Serves 6. Recipe is by Corinne Cook, who says, “Boil the number of potatoes you need for supper. Smash the top of the potatoes, oil and season them, then pop them back in oven to heat and melt the cheese.”
6 to 10 (2-inch) potatoes with thin skins
2 tbls. olive oil
2 tbls. melted butter
Salt, black pepper and pinch of cayenne or chili powder
Chili powder, if desired
Cheddar, Parmesan or Monterrey Jack cheese, grated
1. Thoroughly wash potatoes and place in pot covered with water.
2. Generously salt water and bring to boil. Cover, reduce heat and continue cooking until potatoes are tender when pierced. Meanwhile, preheat oven to 400?F.
3. Drain potatoes and place on baking sheet. Using bottom of glass, flat meat mallet or small skillet, smash top of potato until sides begin to split.

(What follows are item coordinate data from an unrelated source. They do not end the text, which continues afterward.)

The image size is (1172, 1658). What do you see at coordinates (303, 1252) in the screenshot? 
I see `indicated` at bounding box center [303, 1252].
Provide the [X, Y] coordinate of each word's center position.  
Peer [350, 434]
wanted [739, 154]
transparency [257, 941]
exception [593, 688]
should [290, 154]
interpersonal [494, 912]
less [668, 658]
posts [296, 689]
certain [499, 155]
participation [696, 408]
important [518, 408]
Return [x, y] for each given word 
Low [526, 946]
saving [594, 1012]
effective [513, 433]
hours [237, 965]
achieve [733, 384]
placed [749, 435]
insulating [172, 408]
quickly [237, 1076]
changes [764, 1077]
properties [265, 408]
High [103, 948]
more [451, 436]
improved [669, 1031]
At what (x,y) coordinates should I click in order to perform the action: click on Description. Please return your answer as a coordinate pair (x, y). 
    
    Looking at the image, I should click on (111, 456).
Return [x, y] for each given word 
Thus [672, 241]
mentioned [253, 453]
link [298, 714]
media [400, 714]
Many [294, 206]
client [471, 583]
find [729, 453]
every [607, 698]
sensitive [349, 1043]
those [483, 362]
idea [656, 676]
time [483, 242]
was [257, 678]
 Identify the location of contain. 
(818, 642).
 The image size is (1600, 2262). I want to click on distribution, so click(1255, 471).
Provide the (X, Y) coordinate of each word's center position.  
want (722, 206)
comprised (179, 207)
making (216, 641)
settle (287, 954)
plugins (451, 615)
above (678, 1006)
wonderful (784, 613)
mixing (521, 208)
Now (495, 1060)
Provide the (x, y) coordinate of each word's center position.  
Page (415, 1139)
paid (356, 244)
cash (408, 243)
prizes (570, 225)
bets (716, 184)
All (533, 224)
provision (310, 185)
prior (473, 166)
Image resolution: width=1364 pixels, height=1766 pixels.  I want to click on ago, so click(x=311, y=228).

4. In small bowl, combine olive oil and butter. Using a knife, slightly spread potato top open. Brush or spoon butter-olive oil mixture over whole potato.
5. Season with salt, pepper, pinch of cayenne or chili powder if desired. Top with a pinch of grated cheese.
6. Place in preheated oven and bake until potatoes are hot and lightly browned on top, about 10-15 minutes.